Weaknesses: Some concerns: 1. One big concern is, the proposed method is combined with existing trigger-set-based IP protection methods to support the black-box verification, however, if the existing trigger-set-based method is strong enough to verify the suspect model do we need an extra step (i.e., the proposed method) to confirm? Or is this two-step verification necessary? I think the authors should provide some discussions or data to claim it. 2. The training process of the passport-free branch and the passport-aware branch is in an alternative way. What's the training cost? Why the authors use this training strategy, rather than train them simultaneously? More details are appreciated. 3. The details of the trigger-set-based method are missing. What existing method did the author use? How many special sets of data are used to identify a suspect model? Will this impact the DNN performance? Could the authors provide some detailed evaluation results of this part?

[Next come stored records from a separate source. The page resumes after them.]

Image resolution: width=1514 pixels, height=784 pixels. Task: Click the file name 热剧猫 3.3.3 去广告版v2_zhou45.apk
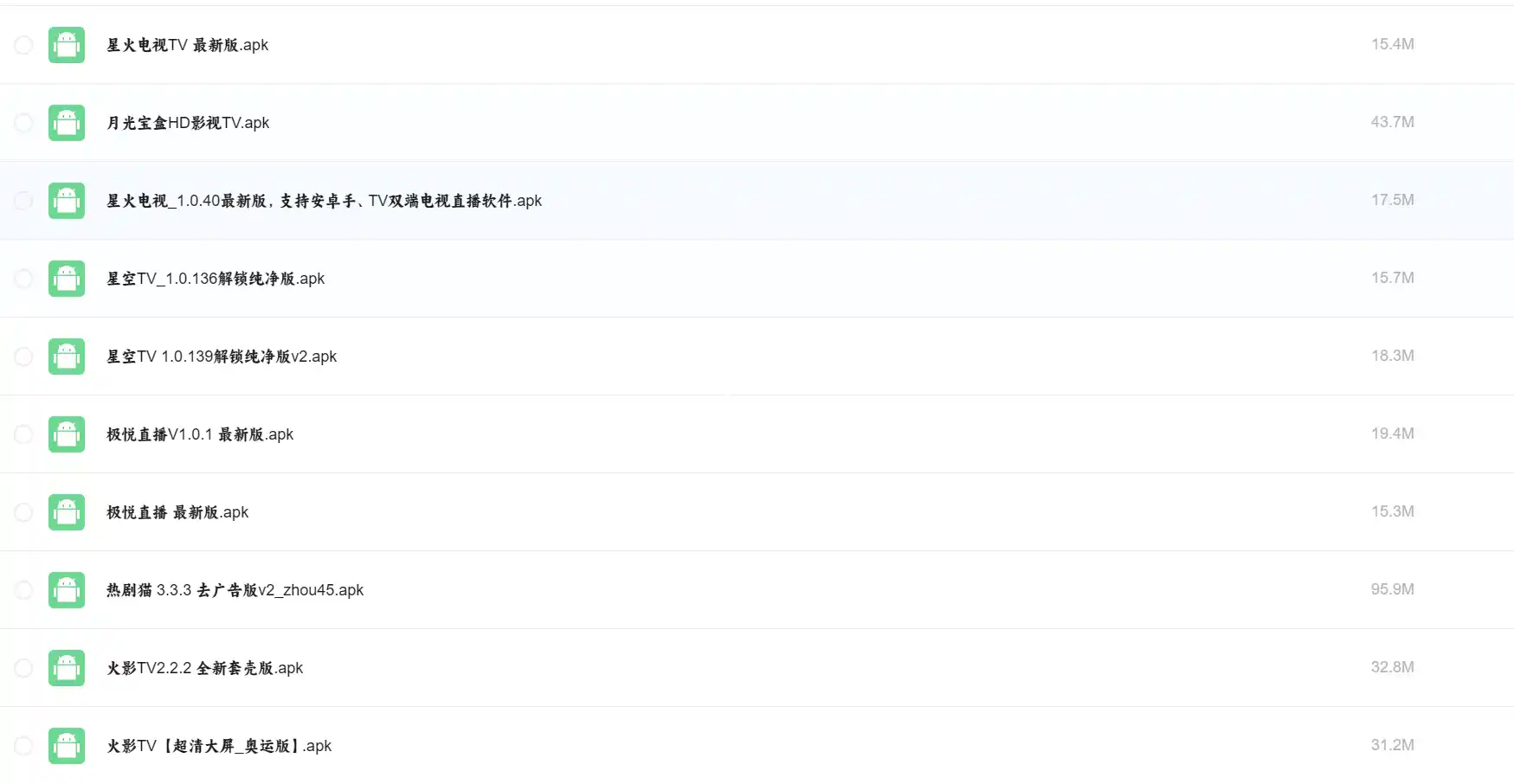pyautogui.click(x=235, y=590)
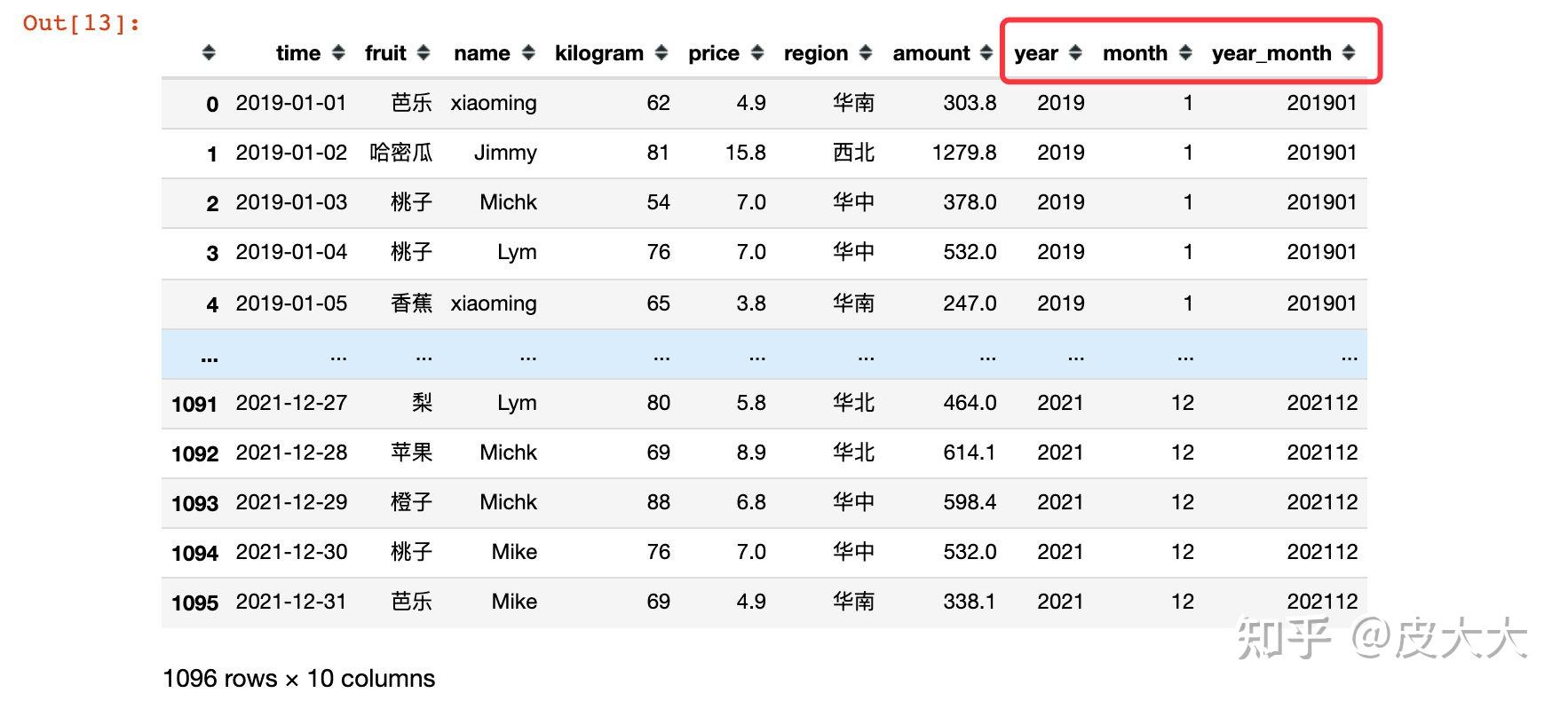Click sort icon beside year_month header
Viewport: 1568px width, 701px height.
point(1349,53)
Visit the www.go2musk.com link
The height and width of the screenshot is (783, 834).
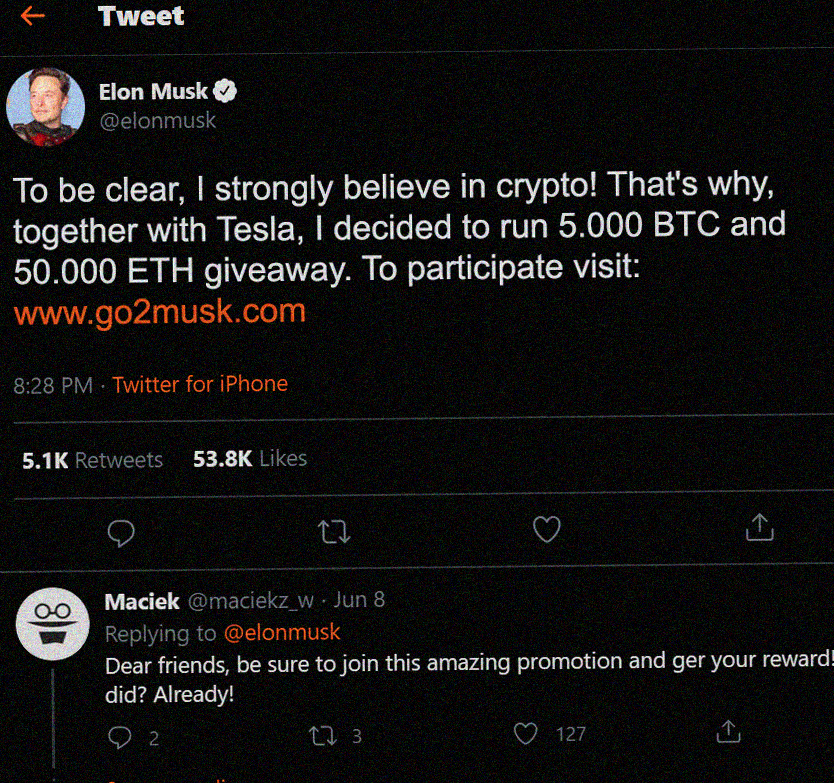[x=160, y=312]
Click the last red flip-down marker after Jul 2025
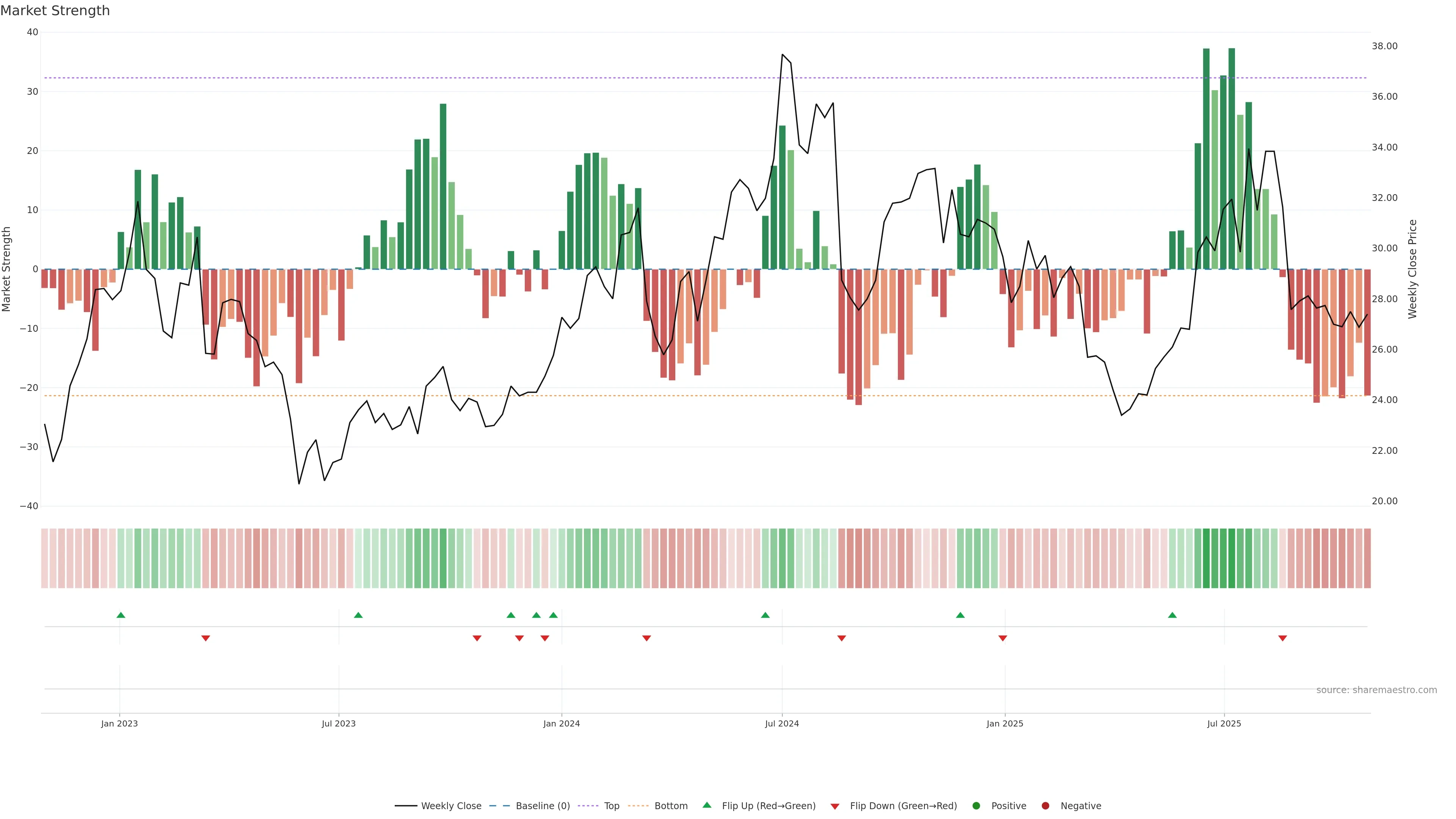This screenshot has height=819, width=1456. 1282,638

Correctness: The proposed method is clearly claimed.

Clarity: This paper is well written and organized.

Relation to Prior Work: The auhtors clearly discussed the relationship between the proposed method and [17], i.e. [17] is one special case of the proposed method.

Reproducibility: No

Additional Feedback:


Review 4

Summary and Contributions: This paper considers the problem of intellectual property protection for a learned deep model. It extends previous work [17] which introduced the notion of a passport layer, whereby the performance of the network would be significantly deteriorated unless the genuine passport was supplied. However, the introduction of the passport layer made it not possible to use batch-normalization, and additionally degraded overall performance of the network somewhat. This paper modifies the passport layer formulation, allowing for the use of batch-normalization, and allowing for learnable parameters in the passport layer.

Strengths: As mentioned in the Broader Impact statement, IP protection for deep models seems like an important but currently under-researched area given the state of deep learning and usage in commercial products, so this paper could have wide relevance. It addresses a specific issue with the existing method of [17] and leads to a small but consistent increase in performance.

Weaknesses: The proposed method is somewhat incremental over the method of [17]. In order to produce a network for deployment (that does not require the passport), [17] uses multi-task learning to optimize performance of the network when the passport layers are used as well as when they are skipped. This paper essentially does the same thing, except the version where the passport layers are skipped is now a batch or group normalization layer, with normalization statistics decoupled from the passport layer, and the passport layer can also contain learnable parameters. However, the ablation analysis presented in the paper suggests that the learnable affine transformation parameters give only a very small improvement.

Correctness: From my understanding, yes.

Clarity: Overall yes, with some typos. However, the section describing the training on page 4, line 147-150, could be improved. Specifically, there is a difference between "alternative" - meaning "different from the usual standard", and "alternating" - meaning "switching between two modes/paths". I assume the authors meant "alternating". Beyond this change, it might be helpful to be explicit - the training consists of one pass/update with one branch, and then one pass/update with the other?

Relation to Prior Work: yes

Reproducibility: Yes

Additional Feedback: update after reading author feedback: after reading the author response, although there are some empirical improvements, I still have the above concerns with novelty, and so maintain my original rating.